== TASK INSTRUCTIONS ==
Present every line of the records below as a JSON list of strings, with one string per line and all blank lines omitted.

□ □ □ □

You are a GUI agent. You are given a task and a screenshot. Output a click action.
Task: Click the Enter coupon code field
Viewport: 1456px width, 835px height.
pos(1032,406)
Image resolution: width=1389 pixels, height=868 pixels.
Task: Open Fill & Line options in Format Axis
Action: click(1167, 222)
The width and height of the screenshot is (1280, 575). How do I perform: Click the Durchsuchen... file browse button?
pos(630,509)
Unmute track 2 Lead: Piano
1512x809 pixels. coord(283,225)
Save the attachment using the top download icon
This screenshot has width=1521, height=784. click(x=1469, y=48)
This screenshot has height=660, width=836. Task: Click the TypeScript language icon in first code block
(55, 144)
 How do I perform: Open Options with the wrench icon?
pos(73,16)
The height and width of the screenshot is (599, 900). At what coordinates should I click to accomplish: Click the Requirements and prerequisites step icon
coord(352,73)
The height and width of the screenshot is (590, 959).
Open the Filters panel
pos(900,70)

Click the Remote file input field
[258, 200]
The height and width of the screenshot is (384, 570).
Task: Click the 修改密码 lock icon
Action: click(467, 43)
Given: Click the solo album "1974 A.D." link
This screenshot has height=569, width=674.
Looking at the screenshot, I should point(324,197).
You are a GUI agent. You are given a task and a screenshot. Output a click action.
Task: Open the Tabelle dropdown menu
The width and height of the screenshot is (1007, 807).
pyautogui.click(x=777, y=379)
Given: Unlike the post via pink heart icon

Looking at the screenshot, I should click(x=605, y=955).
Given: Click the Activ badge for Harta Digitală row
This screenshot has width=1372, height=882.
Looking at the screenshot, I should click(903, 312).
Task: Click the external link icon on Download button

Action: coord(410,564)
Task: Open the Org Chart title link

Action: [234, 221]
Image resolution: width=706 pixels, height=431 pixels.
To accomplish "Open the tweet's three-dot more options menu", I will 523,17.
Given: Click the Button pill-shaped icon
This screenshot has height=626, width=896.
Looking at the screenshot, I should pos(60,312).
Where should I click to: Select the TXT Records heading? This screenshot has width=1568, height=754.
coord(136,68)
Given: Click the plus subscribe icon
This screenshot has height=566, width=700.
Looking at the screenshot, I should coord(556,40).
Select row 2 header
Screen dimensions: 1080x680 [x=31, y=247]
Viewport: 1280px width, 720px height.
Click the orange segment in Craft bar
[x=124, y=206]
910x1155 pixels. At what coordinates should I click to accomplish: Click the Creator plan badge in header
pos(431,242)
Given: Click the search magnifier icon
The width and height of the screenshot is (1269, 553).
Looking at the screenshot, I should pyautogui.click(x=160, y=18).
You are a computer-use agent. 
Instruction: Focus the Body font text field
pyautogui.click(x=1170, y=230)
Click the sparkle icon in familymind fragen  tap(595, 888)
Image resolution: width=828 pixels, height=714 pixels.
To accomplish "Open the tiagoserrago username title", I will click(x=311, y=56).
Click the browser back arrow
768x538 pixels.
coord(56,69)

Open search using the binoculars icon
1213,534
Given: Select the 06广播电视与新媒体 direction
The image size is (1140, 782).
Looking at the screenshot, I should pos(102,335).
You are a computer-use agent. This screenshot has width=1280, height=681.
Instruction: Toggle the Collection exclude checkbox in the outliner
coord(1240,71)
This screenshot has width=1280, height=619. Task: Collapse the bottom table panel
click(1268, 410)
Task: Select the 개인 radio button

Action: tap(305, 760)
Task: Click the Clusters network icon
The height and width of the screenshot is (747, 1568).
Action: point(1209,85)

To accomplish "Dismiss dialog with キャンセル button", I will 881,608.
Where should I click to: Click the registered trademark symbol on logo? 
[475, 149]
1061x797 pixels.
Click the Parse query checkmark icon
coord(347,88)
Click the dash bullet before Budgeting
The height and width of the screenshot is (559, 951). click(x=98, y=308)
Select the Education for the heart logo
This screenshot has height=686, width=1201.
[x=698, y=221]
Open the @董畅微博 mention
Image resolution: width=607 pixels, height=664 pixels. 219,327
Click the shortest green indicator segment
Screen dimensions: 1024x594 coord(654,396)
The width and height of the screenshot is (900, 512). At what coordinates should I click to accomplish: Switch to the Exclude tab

□ □ □ □

== SOLUTION TO THE PROBLEM ==
[
  "You are a GUI agent. You are given a task and a screenshot. Output a click action.",
  "Task: Click the Enter coupon code field",
  "Viewport: 1456px width, 835px height.",
  "pos(1032,406)",
  "Image resolution: width=1389 pixels, height=868 pixels.",
  "Task: Open Fill & Line options in Format Axis",
  "Action: click(1167, 222)",
  "The width and height of the screenshot is (1280, 575). How do I perform: Click the Durchsuchen... file browse button?",
  "pos(630,509)",
  "Unmute track 2 Lead: Piano",
  "1512x809 pixels. coord(283,225)",
  "Save the attachment using the top download icon",
  "This screenshot has width=1521, height=784. click(x=1469, y=48)",
  "This screenshot has height=660, width=836. Task: Click the TypeScript language icon in first code block",
  "(55, 144)",
  " How do I perform: Open Options with the wrench icon?",
  "pos(73,16)",
  "The height and width of the screenshot is (599, 900). At what coordinates should I click to accomplish: Click the Requirements and prerequisites step icon",
  "coord(352,73)",
  "The height and width of the screenshot is (590, 959).",
  "Open the Filters panel",
  "pos(900,70)",
  "Click the Remote file input field",
  "[258, 200]",
  "The height and width of the screenshot is (384, 570).",
  "Task: Click the 修改密码 lock icon",
  "Action: click(467, 43)",
  "Given: Click the solo album \"1974 A.D.\" link",
  "This screenshot has height=569, width=674.",
  "Looking at the screenshot, I should point(324,197).",
  "You are a GUI agent. You are given a task and a screenshot. Output a click action.",
  "Task: Open the Tabelle dropdown menu",
  "The width and height of the screenshot is (1007, 807).",
  "pyautogui.click(x=777, y=379)",
  "Given: Unlike the post via pink heart icon",
  "Looking at the screenshot, I should click(x=605, y=955).",
  "Given: Click the Activ badge for Harta Digitală row",
  "This screenshot has width=1372, height=882.",
  "Looking at the screenshot, I should click(903, 312).",
  "Task: Click the external link icon on Download button",
  "Action: coord(410,564)",
  "Task: Open the Org Chart title link",
  "Action: [234, 221]",
  "Image resolution: width=706 pixels, height=431 pixels.",
  "To accomplish \"Open the tweet's three-dot more options menu\", I will 523,17.",
  "Given: Click the Button pill-shaped icon",
  "This screenshot has height=626, width=896.",
  "Looking at the screenshot, I should pos(60,312).",
  "Where should I click to: Select the TXT Records heading? This screenshot has width=1568, height=754.",
  "coord(136,68)",
  "Given: Click the plus subscribe icon",
  "This screenshot has height=566, width=700.",
  "Looking at the screenshot, I should coord(556,40).",
  "Select row 2 header",
  "Screen dimensions: 1080x680 [x=31, y=247]",
  "Viewport: 1280px width, 720px height.",
  "Click the orange segment in Craft bar",
  "[x=124, y=206]",
  "910x1155 pixels. At what coordinates should I click to accomplish: Click the Creator plan badge in header",
  "pos(431,242)",
  "Given: Click the search magnifier icon",
  "The width and height of the screenshot is (1269, 553).",
  "Looking at the screenshot, I should pyautogui.click(x=160, y=18).",
  "You are a computer-use agent. ",
  "Instruction: Focus the Body font text field",
  "pyautogui.click(x=1170, y=230)",
  "Click the sparkle icon in familymind fragen  tap(595, 888)",
  "Image resolution: width=828 pixels, height=714 pixels.",
  "To accomplish \"Open the tiagoserrago username title\", I will click(x=311, y=56).",
  "Click the browser back arrow",
  "768x538 pixels.",
  "coord(56,69)",
  "Open search using the binoculars icon",
  "1213,534",
  "Given: Select the 06广播电视与新媒体 direction",
  "The image size is (1140, 782).",
  "Looking at the screenshot, I should pos(102,335).",
  "You are a computer-use agent. This screenshot has width=1280, height=681.",
  "Instruction: Toggle the Collection exclude checkbox in the outliner",
  "coord(1240,71)",
  "This screenshot has width=1280, height=619. Task: Collapse the bottom table panel",
  "click(1268, 410)",
  "Task: Select the 개인 radio button",
  "Action: tap(305, 760)",
  "Task: Click the Clusters network icon",
  "The height and width of the screenshot is (747, 1568).",
  "Action: point(1209,85)",
  "To accomplish \"Dismiss dialog with キャンセル button\", I will 881,608.",
  "Where should I click to: Click the registered trademark symbol on logo? ",
  "[475, 149]",
  "1061x797 pixels.",
  "Click the Parse query checkmark icon",
  "coord(347,88)",
  "Click the dash bullet before Budgeting",
  "The height and width of the screenshot is (559, 951). click(x=98, y=308)",
  "Select the Education for the heart logo",
  "This screenshot has height=686, width=1201.",
  "[x=698, y=221]",
  "Open the @董畅微博 mention",
  "Image resolution: width=607 pixels, height=664 pixels. 219,327",
  "Click the shortest green indicator segment",
  "Screen dimensions: 1024x594 coord(654,396)",
  "The width and height of the screenshot is (900, 512). At what coordinates should I click to accomplish: Switch to the Exclude tab"
]